A home garden doesn’t usually consist only of a few wildflowers and weeds but a wide variety of fruits and vegetables, herbs, and grains that produce flowers that pollinators can feed on. Homegrown fruits and vegetables depend on bees for pollination. No bees mean no fruit. That’s why gardeners often have many practices that attract pollinators to their gardens, like planting flowers full of nectar that calls the bees from miles away to placing small water dishes throughout the park for them to drink from in the heat of the day. As you can see, gardening depends on pollinators, and gardeners strive to support their populations.
Throwing food and plant waste into ordinary trash bags that end up in landfills releases methane, a greenhouse gas that has terrible effects on the environment. The best way to keep food and plant waste from contributing to carbon emissions is to utilize it somehow so that it does not end up rotting. Composting is the best way to do this. Not only does composting reduce your carbon emissions, but the result is also a super-rich fertilizer that can be used to feed the plants in your garden. Gardeners that make their own compost reduce their emissions of greenhouse gasses and make their own fertilizer. Compost is so rich in nutrients that many gardeners don’t need to buy fertilizers for their gardens.

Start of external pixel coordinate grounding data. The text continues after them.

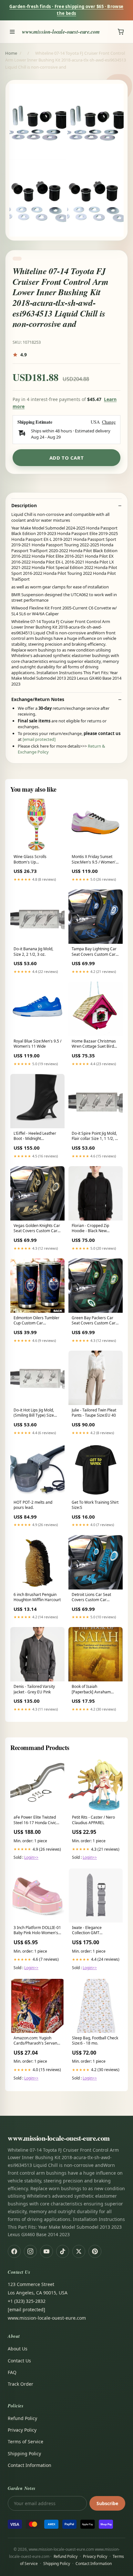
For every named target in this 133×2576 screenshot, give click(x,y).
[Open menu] (12, 32)
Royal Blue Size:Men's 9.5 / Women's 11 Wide (37, 1044)
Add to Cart (66, 457)
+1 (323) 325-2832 (27, 2301)
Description (24, 505)
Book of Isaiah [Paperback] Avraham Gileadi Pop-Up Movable (93, 1689)
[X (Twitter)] (78, 2251)
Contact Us (19, 2361)
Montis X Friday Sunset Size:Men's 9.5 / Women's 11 (95, 859)
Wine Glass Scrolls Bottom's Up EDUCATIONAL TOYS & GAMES (34, 859)
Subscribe (107, 2503)
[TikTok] (62, 2251)
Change (109, 422)
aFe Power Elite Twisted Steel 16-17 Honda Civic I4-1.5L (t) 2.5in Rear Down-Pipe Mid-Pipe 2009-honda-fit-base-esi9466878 (37, 1820)
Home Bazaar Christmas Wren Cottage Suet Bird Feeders (94, 1044)
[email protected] (39, 739)
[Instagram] (30, 2251)
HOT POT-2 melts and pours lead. (33, 1505)
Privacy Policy (22, 2430)
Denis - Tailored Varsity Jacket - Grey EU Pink (34, 1689)
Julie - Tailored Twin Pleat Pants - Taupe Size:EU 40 (94, 1413)
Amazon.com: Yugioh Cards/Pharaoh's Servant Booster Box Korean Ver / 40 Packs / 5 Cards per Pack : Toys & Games (36, 2040)
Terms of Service (25, 2441)
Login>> (31, 1857)
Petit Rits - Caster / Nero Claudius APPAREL (93, 1820)
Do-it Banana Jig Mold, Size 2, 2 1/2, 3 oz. (33, 951)
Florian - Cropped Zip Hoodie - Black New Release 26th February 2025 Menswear (92, 1228)
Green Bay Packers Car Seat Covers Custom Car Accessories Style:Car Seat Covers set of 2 (95, 1320)
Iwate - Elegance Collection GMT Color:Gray (87, 1930)
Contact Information (29, 2465)
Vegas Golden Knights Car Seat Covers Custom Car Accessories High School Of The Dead (37, 1228)
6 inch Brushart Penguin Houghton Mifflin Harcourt (37, 1597)
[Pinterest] (94, 2251)
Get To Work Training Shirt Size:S (95, 1505)
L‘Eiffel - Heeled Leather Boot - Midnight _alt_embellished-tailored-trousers (37, 1136)
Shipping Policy (24, 2453)
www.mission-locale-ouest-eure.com (60, 31)
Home (11, 53)
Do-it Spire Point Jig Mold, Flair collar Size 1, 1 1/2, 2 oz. (94, 1136)
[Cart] (121, 32)
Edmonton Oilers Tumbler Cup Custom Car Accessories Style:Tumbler (37, 1320)
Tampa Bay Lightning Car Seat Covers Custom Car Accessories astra (94, 951)
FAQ (12, 2372)
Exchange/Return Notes (37, 699)
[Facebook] (14, 2251)
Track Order (20, 2384)
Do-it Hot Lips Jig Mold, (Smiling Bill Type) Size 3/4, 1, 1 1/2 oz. (34, 1413)
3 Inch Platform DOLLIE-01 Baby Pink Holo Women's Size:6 (37, 1930)
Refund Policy (22, 2418)
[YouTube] (46, 2251)
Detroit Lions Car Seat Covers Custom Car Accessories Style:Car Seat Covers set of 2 (95, 1597)
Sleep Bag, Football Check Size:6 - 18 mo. (95, 2040)
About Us (17, 2349)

Reduce CO2 and increase O2
We all know plants take up carbon dioxide and release oxygen; our big environmental challenge now is reducing carbon emissions. So planting plants is an obvious way to reduce our carbon footprint. There are some plants, however, that do a much better job at trapping carbon than other plants. The Snake plant (Sansevieria zeylanica) is so good at trapping carbon and producing oxygen that you can breathe normally in a sealed room with a healthy snake plant. Other plants that are great at trapping carbon include aloe vera, orchids, and bamboo.
A small garden can become a rich ecosystem full of natural wildlife, and a healthy garden is home to many creatures, great and small. From birds to butterflies, lizards, frogs, bees, and wasps, a few plants can be the start of a diverse food web. As all gardeners know, where there are plants, there are insects. These insects become the primary food source of larger animals like chameleons and flycatchers. Planting a garden not only protects pollinators and insects but becomes a nourishing food source for surrounding wildlife.
Cool the planet
You can feel the cooling power of plants by sitting in the shade of a tree on a hot summer's day. Since plants can’t just get up and move out of the hot summer sun, they have developed many unique techniques to cool themselves and their environment down. Lots of plants growing together has the potential to decrease the air temperature, so gardens are like a city or a town’s air conditioner.